Vivimos en una sociedad que valora el hacer por encima del ser. Donde el descanso a menudo es visto como una pérdida de tiempo y donde el bienestar queda relegado detrás de las obligaciones. En ese contexto, tener un día al mes para uno mismo se convierte casi en un acto de resistencia. Un pequeño ritual que nos recuerda que estar vivos también implica cuidarnos, celebrarnos y reconectar con nuestra esencia.

Y si esta costumbre la extendiéramos también a los demás, el efecto sería aún más poderoso. Imaginá conocer la fecha de nacimiento de tus seres queridos y recordar esa cifra cada mes. Un mensaje, un detalle, una llamada, algo sencillo que diga: “me acuerdo de vos”. La vida, en definitiva, se sostiene en esos pequeños gestos repetidos que van tejiendo vínculos fuertes y duraderos.
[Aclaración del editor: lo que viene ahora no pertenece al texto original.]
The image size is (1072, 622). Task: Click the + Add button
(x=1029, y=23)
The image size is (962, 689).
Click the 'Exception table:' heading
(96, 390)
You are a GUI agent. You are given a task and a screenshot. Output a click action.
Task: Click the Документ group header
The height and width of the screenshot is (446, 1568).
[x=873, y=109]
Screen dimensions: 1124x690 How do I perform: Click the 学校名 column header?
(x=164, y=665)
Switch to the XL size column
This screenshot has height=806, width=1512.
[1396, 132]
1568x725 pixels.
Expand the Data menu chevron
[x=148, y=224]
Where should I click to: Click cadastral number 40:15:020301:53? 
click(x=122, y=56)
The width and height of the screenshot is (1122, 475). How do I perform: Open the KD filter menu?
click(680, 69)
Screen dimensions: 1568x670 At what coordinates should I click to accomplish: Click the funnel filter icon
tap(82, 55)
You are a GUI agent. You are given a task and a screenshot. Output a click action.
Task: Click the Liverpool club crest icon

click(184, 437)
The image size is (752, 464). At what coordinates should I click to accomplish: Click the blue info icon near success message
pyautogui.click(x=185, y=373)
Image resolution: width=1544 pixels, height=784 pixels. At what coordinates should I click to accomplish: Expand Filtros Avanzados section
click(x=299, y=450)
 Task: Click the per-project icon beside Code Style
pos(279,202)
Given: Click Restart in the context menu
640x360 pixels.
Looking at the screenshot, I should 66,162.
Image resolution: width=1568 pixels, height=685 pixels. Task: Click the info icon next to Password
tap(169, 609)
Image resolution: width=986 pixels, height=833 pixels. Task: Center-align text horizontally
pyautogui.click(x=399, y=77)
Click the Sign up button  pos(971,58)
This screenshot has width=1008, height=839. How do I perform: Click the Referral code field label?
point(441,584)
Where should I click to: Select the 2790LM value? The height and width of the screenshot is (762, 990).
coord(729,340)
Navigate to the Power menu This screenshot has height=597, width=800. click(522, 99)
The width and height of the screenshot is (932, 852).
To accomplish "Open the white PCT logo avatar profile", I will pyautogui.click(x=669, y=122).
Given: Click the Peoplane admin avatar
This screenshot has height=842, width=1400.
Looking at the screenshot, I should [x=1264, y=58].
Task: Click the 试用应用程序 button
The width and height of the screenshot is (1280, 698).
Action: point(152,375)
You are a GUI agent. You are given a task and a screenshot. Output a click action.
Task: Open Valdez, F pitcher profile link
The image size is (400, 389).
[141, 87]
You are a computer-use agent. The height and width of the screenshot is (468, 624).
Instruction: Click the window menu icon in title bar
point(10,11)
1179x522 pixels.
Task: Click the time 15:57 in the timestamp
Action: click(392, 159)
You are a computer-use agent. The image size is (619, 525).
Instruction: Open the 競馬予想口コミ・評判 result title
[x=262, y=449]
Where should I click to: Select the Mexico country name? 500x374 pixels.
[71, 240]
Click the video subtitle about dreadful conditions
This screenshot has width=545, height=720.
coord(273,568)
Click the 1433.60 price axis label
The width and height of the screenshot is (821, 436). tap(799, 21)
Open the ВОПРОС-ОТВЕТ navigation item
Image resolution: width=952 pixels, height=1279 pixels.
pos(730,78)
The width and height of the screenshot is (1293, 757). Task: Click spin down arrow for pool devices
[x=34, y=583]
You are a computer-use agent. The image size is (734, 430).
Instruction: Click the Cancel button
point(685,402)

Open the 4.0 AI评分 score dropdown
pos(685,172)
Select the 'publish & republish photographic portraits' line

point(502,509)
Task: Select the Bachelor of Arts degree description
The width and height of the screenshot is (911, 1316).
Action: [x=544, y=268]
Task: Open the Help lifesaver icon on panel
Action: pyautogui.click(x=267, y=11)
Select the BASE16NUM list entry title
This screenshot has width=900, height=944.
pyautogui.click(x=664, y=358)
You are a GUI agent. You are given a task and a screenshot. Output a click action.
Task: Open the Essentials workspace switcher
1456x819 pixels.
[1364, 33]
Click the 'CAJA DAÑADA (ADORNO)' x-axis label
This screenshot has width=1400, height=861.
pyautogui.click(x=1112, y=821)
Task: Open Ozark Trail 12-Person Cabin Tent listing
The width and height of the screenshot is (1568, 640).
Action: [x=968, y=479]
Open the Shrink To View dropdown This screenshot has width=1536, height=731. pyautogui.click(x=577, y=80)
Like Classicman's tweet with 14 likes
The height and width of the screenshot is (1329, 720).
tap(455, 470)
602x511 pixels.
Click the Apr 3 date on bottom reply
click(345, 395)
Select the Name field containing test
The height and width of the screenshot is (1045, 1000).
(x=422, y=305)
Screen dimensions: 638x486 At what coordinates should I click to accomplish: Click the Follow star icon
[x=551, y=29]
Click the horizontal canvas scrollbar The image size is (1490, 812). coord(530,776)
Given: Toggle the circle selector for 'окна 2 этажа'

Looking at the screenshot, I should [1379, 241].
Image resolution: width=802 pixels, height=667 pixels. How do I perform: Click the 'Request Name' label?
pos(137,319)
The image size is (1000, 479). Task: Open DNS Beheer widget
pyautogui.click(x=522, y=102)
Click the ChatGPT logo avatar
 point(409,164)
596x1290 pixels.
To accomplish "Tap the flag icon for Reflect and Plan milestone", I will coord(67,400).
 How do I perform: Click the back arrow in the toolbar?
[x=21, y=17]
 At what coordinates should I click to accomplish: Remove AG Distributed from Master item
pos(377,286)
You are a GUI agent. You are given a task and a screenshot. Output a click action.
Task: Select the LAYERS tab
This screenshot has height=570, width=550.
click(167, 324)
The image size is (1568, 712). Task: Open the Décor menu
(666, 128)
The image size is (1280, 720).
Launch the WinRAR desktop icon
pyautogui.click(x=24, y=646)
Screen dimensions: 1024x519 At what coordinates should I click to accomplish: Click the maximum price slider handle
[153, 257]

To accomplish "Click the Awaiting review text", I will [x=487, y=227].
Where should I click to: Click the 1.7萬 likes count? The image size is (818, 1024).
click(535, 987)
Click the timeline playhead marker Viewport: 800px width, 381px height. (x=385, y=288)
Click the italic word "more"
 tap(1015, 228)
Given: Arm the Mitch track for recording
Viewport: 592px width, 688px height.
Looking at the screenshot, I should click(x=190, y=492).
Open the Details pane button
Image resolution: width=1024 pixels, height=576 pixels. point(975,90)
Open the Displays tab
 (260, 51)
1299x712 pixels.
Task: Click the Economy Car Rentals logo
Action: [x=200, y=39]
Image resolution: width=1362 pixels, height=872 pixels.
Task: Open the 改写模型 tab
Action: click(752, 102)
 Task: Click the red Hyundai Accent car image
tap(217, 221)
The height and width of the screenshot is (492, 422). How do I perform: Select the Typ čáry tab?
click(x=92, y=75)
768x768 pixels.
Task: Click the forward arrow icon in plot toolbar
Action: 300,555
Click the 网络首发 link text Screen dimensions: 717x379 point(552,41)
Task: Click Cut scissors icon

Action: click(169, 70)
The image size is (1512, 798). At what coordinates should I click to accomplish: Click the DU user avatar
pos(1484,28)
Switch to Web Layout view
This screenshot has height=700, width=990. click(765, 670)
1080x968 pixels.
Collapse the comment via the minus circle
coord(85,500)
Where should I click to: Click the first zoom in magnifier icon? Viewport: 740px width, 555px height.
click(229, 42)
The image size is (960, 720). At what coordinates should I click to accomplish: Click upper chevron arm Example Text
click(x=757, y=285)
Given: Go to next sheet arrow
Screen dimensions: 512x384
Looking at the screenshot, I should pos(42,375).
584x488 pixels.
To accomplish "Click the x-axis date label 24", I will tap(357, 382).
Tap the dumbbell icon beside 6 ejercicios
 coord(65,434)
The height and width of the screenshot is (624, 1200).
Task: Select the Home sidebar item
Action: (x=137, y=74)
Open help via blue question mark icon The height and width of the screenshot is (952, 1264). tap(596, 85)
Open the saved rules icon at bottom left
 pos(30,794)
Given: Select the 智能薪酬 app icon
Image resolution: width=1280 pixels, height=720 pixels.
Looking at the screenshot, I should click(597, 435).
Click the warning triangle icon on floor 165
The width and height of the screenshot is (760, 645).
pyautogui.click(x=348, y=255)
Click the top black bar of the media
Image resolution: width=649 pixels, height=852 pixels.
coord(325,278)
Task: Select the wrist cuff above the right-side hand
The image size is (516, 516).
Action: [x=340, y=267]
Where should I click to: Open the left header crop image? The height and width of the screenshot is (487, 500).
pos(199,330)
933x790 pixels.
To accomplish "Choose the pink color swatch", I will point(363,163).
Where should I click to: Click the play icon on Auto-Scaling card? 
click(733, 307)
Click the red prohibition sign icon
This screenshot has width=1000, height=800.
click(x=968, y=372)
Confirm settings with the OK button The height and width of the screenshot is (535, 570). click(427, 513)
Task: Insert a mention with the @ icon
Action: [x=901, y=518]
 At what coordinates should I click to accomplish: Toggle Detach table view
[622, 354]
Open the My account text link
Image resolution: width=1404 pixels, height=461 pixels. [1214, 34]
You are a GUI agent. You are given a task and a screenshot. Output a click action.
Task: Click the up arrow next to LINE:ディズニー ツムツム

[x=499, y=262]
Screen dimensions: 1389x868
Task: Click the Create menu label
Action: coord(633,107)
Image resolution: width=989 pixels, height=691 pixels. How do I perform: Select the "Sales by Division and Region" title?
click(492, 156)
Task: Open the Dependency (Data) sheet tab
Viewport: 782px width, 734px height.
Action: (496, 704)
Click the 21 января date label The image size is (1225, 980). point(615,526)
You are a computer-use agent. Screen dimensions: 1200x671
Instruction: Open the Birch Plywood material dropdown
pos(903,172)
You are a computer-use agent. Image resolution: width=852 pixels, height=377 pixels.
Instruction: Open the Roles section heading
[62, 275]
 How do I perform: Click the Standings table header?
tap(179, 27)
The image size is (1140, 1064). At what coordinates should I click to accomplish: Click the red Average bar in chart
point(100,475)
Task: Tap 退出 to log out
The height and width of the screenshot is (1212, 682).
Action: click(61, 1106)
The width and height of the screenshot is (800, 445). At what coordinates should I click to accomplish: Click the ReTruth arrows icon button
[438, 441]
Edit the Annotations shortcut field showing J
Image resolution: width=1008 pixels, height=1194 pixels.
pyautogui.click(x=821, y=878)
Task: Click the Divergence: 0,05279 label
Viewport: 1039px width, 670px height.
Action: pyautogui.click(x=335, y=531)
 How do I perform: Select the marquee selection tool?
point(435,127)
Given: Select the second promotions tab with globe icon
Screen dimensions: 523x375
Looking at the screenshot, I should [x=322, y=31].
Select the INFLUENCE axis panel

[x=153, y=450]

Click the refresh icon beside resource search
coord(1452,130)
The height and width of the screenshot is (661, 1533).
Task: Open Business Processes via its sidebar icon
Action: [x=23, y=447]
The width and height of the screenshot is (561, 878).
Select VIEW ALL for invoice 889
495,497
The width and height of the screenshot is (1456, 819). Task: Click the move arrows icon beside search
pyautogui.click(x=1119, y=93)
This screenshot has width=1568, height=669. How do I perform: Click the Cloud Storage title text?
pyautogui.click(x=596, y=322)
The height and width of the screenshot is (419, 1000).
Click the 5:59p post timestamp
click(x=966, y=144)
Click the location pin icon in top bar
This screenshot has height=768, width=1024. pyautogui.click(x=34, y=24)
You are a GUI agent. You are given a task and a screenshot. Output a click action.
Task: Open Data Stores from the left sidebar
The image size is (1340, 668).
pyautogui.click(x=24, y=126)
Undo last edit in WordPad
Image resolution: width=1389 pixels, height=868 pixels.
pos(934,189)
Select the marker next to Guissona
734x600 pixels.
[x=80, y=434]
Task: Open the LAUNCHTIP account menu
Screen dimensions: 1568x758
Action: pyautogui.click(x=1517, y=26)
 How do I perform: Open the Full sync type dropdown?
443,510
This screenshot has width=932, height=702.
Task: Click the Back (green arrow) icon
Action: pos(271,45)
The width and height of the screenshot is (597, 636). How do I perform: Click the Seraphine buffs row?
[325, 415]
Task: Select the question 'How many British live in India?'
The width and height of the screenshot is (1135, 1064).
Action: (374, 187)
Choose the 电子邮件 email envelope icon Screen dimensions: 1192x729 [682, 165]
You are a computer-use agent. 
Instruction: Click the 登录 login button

Pensemos por un momento en una cultura donde se festeje la vida todos los meses. Donde no se espere un año entero para decir “gracias por existir” o “qué bueno que estás en mi vida”. Donde lo cotidiano esté lleno de motivos para brindar, por nosotros y por los demás.

Porque la vida no siempre nos ofrece grandes razones para celebrar, pero sí nos da la posibilidad de inventarlas. Un cumple mes no es una excusa superficial, sino una manera de frenar un instante, respirar y agradecer. Es decir: “hoy también importa”.

En definitiva, celebrar el cumple mes es practicar el amor propio, es honrar nuestra historia, es abrazar la rutina con una sonrisa inesperada. Y si además lo compartimos, si lo volvemos costumbre, podríamos vivir en un calendario emocional donde cada día haya algo o alguien por quien celebrar.

Quizá de eso se trata: de no dejar que la vida se nos pase esperando “grandes momentos”. Tal vez los pequeños, los breves, los discretos —como un cumple mes— sean los que realmente nos sostienen.